- WORK INSTRUCTIONS
The answer should be every line below, retyped exactly.

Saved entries

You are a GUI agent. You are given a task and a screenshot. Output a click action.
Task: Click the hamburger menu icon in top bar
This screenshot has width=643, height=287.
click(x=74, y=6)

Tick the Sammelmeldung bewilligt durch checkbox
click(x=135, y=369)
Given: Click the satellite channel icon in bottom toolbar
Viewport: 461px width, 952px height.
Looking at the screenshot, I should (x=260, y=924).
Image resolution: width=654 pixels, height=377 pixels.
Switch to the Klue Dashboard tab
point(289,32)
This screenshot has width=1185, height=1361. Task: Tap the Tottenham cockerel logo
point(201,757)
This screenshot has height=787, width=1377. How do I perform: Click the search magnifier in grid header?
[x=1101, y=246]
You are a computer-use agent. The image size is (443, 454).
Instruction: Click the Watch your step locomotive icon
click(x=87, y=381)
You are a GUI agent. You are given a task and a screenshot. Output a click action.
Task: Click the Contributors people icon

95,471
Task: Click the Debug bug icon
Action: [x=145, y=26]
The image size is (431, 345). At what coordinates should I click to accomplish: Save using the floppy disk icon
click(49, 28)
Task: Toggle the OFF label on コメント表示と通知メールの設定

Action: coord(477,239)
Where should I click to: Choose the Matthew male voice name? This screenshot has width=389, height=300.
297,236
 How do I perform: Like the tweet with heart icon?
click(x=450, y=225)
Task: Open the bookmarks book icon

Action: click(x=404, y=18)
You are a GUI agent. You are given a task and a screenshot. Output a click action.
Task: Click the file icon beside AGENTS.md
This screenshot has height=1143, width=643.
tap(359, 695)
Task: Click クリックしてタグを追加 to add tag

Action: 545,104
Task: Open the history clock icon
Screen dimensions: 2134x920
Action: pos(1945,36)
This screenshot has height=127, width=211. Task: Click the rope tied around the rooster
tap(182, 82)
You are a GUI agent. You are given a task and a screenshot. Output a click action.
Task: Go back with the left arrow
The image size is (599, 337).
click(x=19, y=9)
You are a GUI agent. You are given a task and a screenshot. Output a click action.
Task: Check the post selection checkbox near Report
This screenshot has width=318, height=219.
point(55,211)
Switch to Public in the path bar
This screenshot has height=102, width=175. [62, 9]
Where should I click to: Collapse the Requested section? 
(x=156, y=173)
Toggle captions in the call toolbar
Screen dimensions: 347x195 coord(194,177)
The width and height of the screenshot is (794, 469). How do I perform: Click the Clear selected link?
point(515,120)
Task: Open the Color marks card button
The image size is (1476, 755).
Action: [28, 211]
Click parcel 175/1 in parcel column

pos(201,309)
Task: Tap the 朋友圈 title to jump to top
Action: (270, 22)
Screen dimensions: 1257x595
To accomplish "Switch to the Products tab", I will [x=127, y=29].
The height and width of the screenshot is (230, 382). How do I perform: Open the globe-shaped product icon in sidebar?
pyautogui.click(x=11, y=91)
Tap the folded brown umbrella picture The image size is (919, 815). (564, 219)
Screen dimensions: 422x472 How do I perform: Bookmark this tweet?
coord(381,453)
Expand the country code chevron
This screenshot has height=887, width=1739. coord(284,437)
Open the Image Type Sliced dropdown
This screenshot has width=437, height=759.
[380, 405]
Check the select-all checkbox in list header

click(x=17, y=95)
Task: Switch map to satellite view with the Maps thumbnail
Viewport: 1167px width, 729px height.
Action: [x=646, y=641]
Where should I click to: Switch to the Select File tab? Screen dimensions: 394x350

- THE ANSWER
You are a GUI agent. You are given a task and a screenshot. Output a click action.
Task: Click the hamburger menu icon in top bar
This screenshot has width=643, height=287.
click(x=74, y=6)

Tick the Sammelmeldung bewilligt durch checkbox
click(x=135, y=369)
Given: Click the satellite channel icon in bottom toolbar
Viewport: 461px width, 952px height.
Looking at the screenshot, I should (x=260, y=924).
Image resolution: width=654 pixels, height=377 pixels.
Switch to the Klue Dashboard tab
point(289,32)
This screenshot has width=1185, height=1361. Task: Tap the Tottenham cockerel logo
point(201,757)
This screenshot has height=787, width=1377. How do I perform: Click the search magnifier in grid header?
[x=1101, y=246]
You are a computer-use agent. The image size is (443, 454).
Instruction: Click the Watch your step locomotive icon
click(x=87, y=381)
You are a GUI agent. You are given a task and a screenshot. Output a click action.
Task: Click the Contributors people icon

95,471
Task: Click the Debug bug icon
Action: [x=145, y=26]
The image size is (431, 345). At what coordinates should I click to accomplish: Save using the floppy disk icon
click(49, 28)
Task: Toggle the OFF label on コメント表示と通知メールの設定

Action: coord(477,239)
Where should I click to: Choose the Matthew male voice name? This screenshot has width=389, height=300.
297,236
 How do I perform: Like the tweet with heart icon?
click(x=450, y=225)
Task: Open the bookmarks book icon

Action: click(x=404, y=18)
You are a GUI agent. You are given a task and a screenshot. Output a click action.
Task: Click the file icon beside AGENTS.md
This screenshot has height=1143, width=643.
tap(359, 695)
Task: Click クリックしてタグを追加 to add tag

Action: 545,104
Task: Open the history clock icon
Screen dimensions: 2134x920
Action: pos(1945,36)
This screenshot has height=127, width=211. Task: Click the rope tied around the rooster
tap(182, 82)
You are a GUI agent. You are given a task and a screenshot. Output a click action.
Task: Go back with the left arrow
The image size is (599, 337).
click(x=19, y=9)
You are a GUI agent. You are given a task and a screenshot. Output a click action.
Task: Check the post selection checkbox near Report
This screenshot has width=318, height=219.
point(55,211)
Switch to Public in the path bar
This screenshot has height=102, width=175. [62, 9]
Where should I click to: Collapse the Requested section? 
(x=156, y=173)
Toggle captions in the call toolbar
Screen dimensions: 347x195 coord(194,177)
The width and height of the screenshot is (794, 469). How do I perform: Click the Clear selected link?
point(515,120)
Task: Open the Color marks card button
The image size is (1476, 755).
Action: [28, 211]
Click parcel 175/1 in parcel column

pos(201,309)
Task: Tap the 朋友圈 title to jump to top
Action: (270, 22)
Screen dimensions: 1257x595
To accomplish "Switch to the Products tab", I will [x=127, y=29].
The height and width of the screenshot is (230, 382). How do I perform: Open the globe-shaped product icon in sidebar?
pyautogui.click(x=11, y=91)
Tap the folded brown umbrella picture The image size is (919, 815). (564, 219)
Screen dimensions: 422x472 How do I perform: Bookmark this tweet?
coord(381,453)
Expand the country code chevron
This screenshot has height=887, width=1739. coord(284,437)
Open the Image Type Sliced dropdown
This screenshot has width=437, height=759.
[380, 405]
Check the select-all checkbox in list header

click(x=17, y=95)
Task: Switch map to satellite view with the Maps thumbnail
Viewport: 1167px width, 729px height.
Action: [x=646, y=641]
Where should I click to: Switch to the Select File tab? Screen dimensions: 394x350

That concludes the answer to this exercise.